**Exercise prompt:**
Write out exactly, with both ends included, the lines that run from the line containing "Given: Select the SU7 Pro version card" to the end of the entries. Pictures are not part of the answer.
......
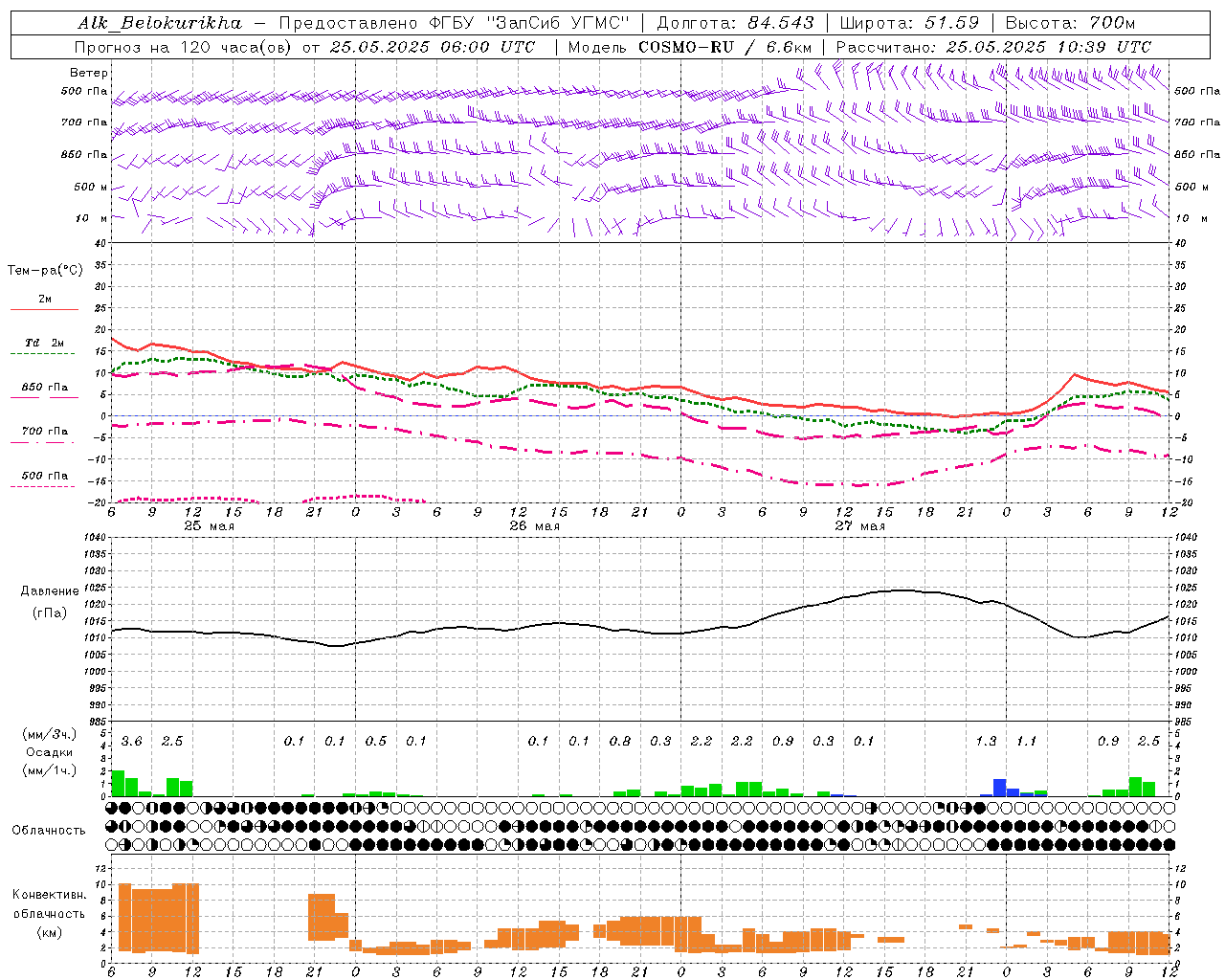This screenshot has width=1225, height=980.
Task: Click the 27 мая date label
Action: (859, 525)
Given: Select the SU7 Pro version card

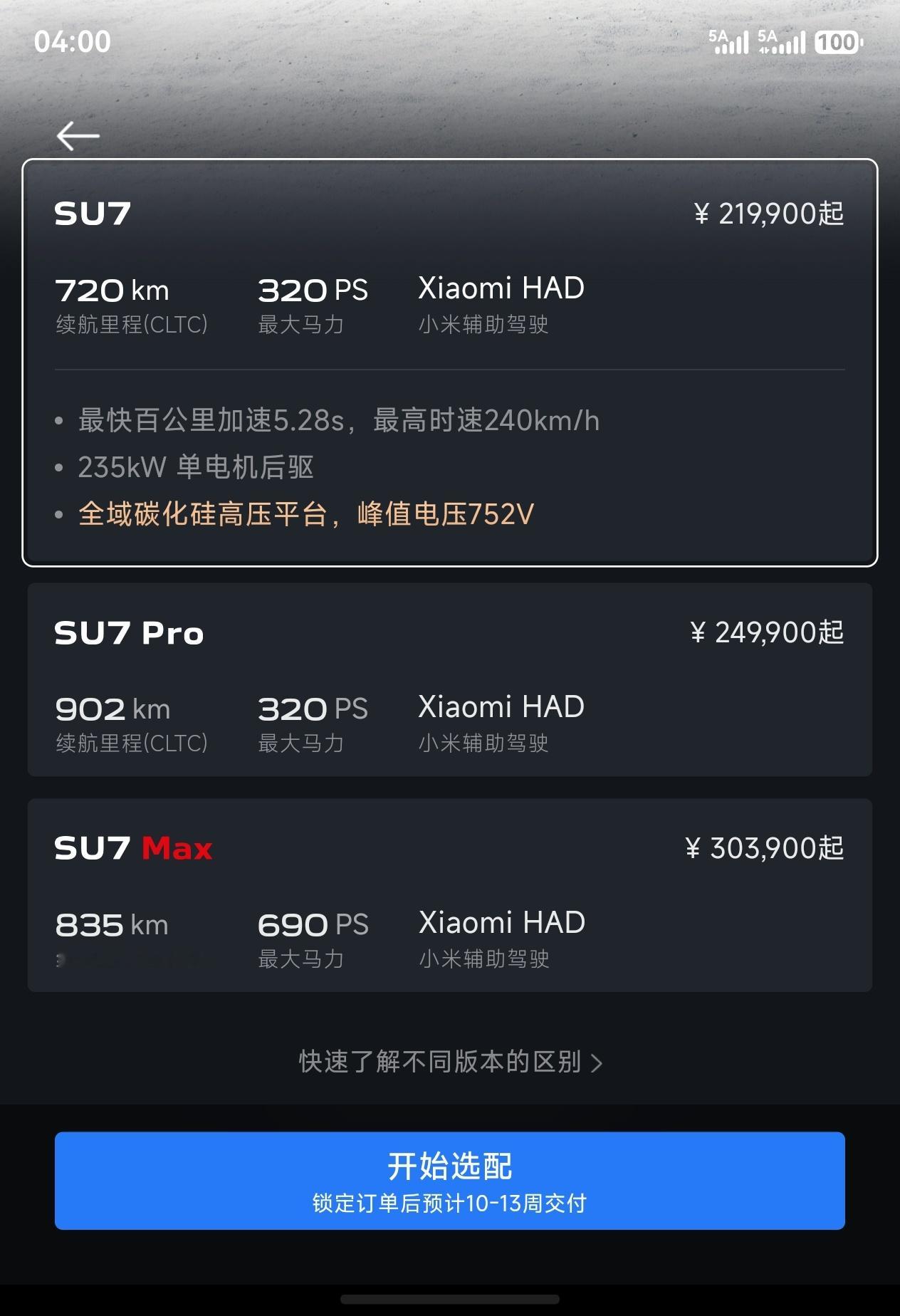Looking at the screenshot, I should click(450, 679).
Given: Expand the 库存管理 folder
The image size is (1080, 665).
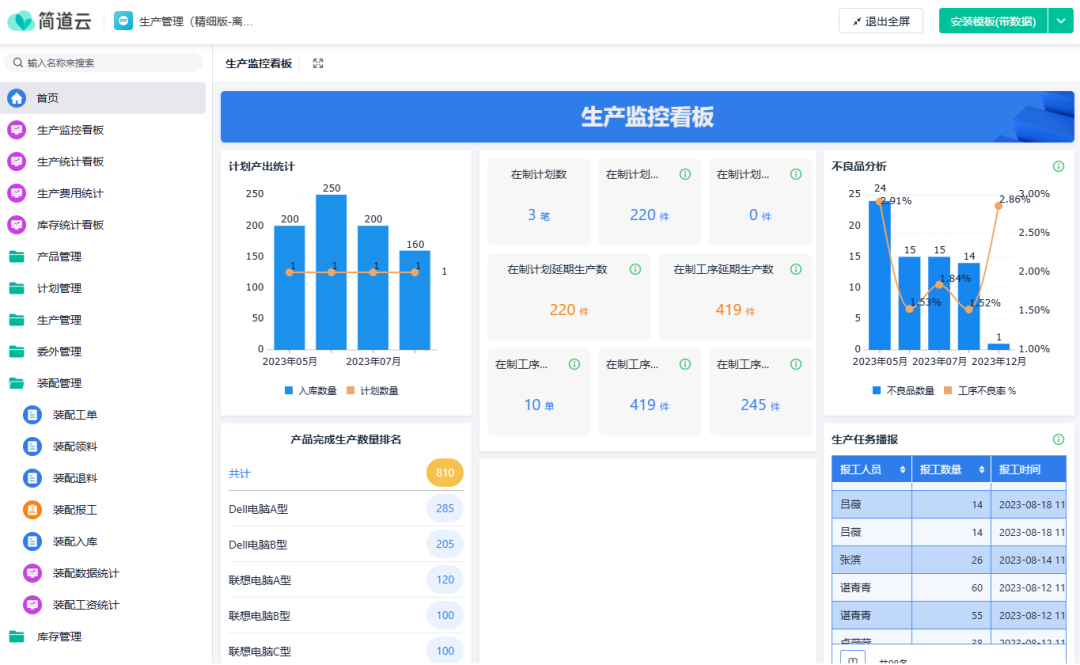Looking at the screenshot, I should point(58,636).
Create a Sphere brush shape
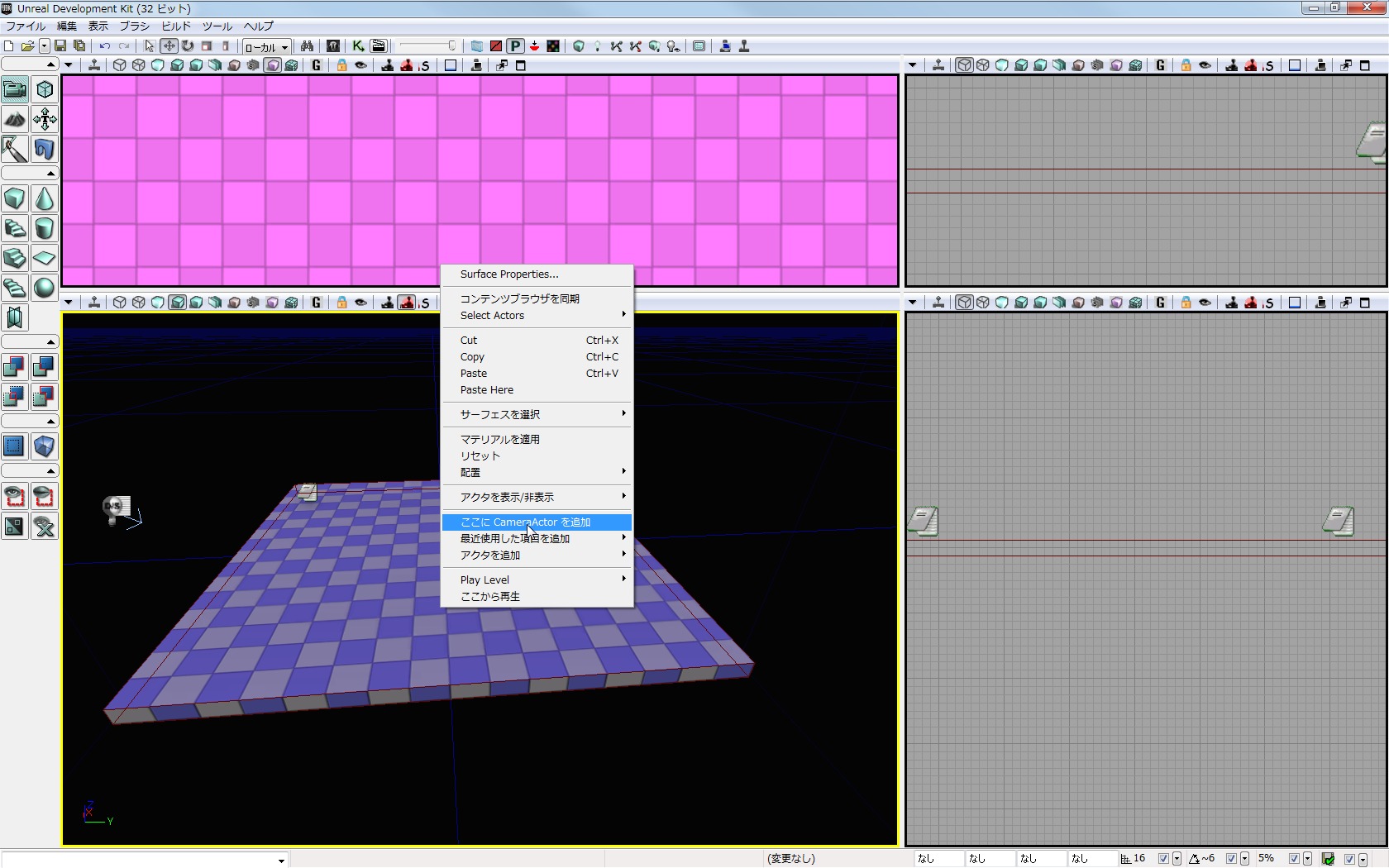The width and height of the screenshot is (1389, 868). [x=45, y=288]
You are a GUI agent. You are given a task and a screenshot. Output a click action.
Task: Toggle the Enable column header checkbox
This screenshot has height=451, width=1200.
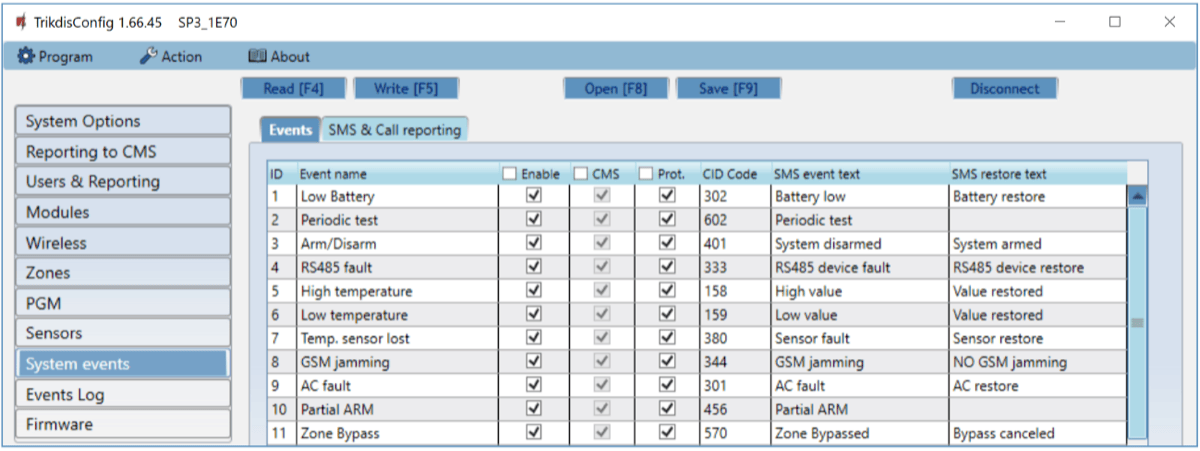click(x=510, y=174)
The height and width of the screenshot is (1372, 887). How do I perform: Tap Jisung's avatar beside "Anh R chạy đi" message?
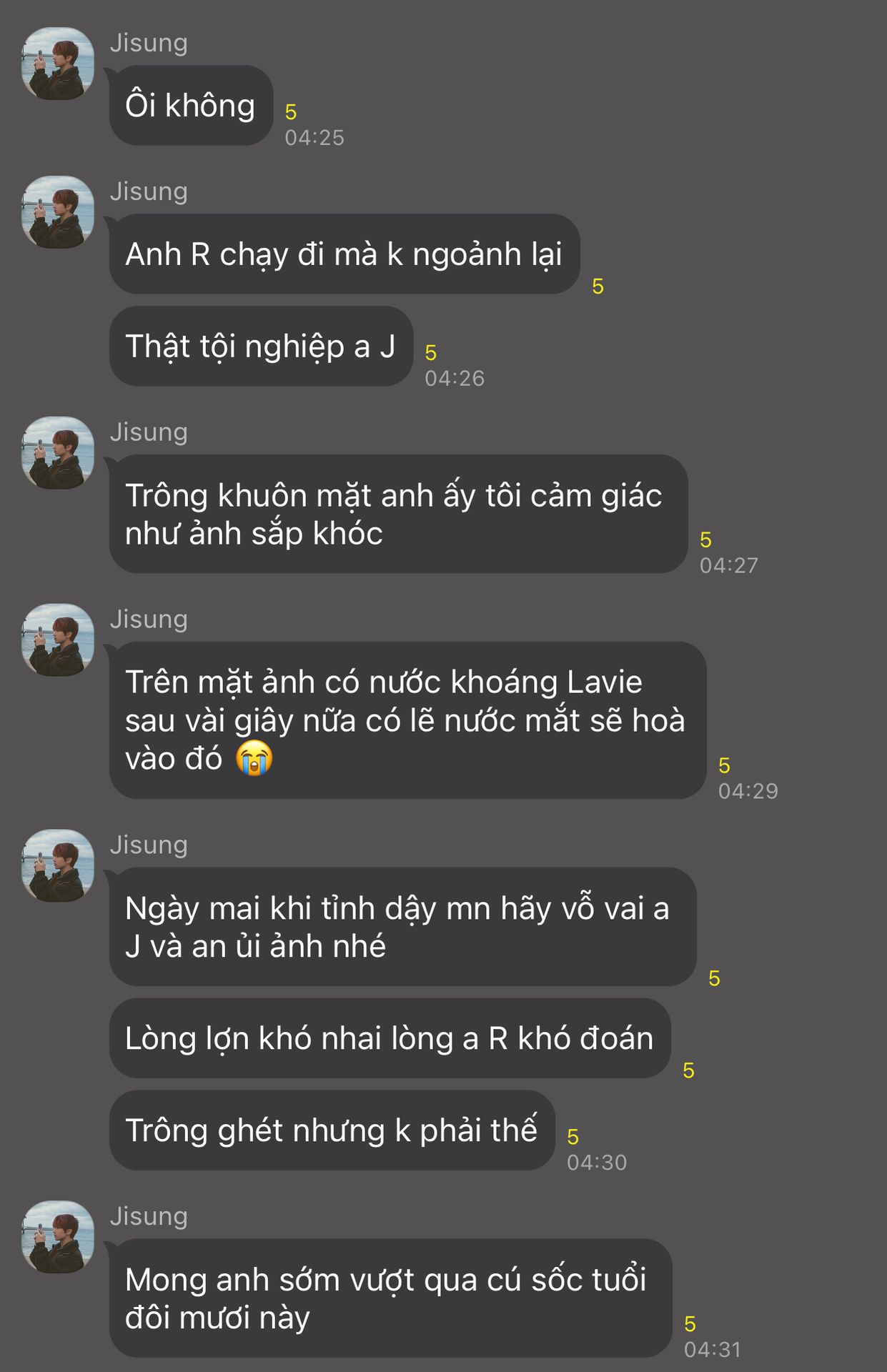(58, 212)
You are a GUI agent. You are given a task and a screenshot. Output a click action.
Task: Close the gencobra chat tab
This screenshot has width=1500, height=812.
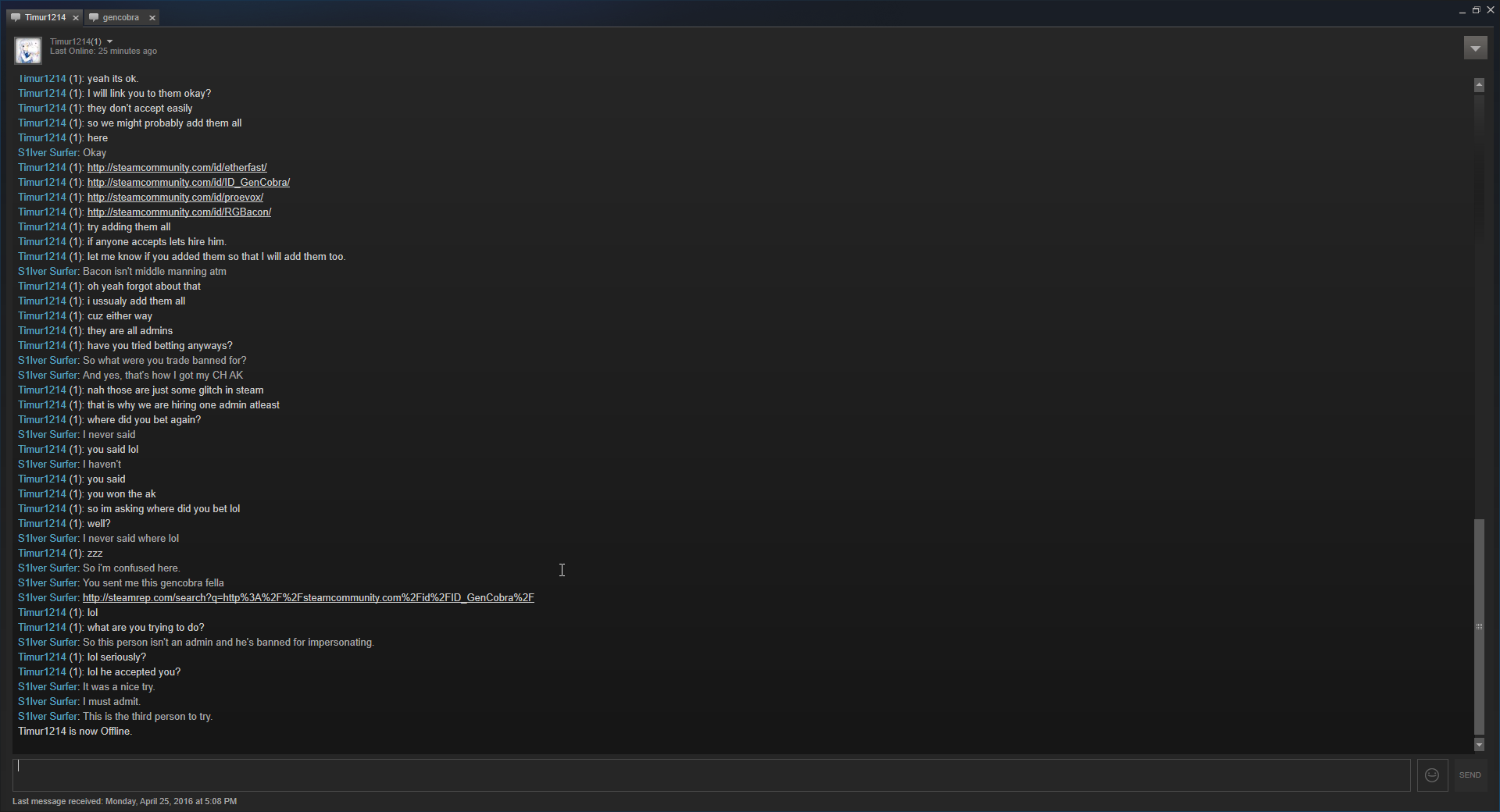(152, 17)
......
**Solution to this task:**
Given: Select the SU7 Pro version card

Looking at the screenshot, I should click(450, 679).
Given: Expand the 库存管理 folder
The image size is (1080, 665).
Looking at the screenshot, I should point(58,636).
Create a Sphere brush shape
The width and height of the screenshot is (1389, 868). [x=45, y=288]
You are a GUI agent. You are given a task and a screenshot. Output a click action.
Task: Toggle the Enable column header checkbox
This screenshot has height=451, width=1200.
click(x=510, y=174)
The height and width of the screenshot is (1372, 887). How do I perform: Tap Jisung's avatar beside "Anh R chạy đi" message?
(58, 212)
You are a GUI agent. You are given a task and a screenshot. Output a click action.
Task: Close the gencobra chat tab
This screenshot has width=1500, height=812.
(152, 17)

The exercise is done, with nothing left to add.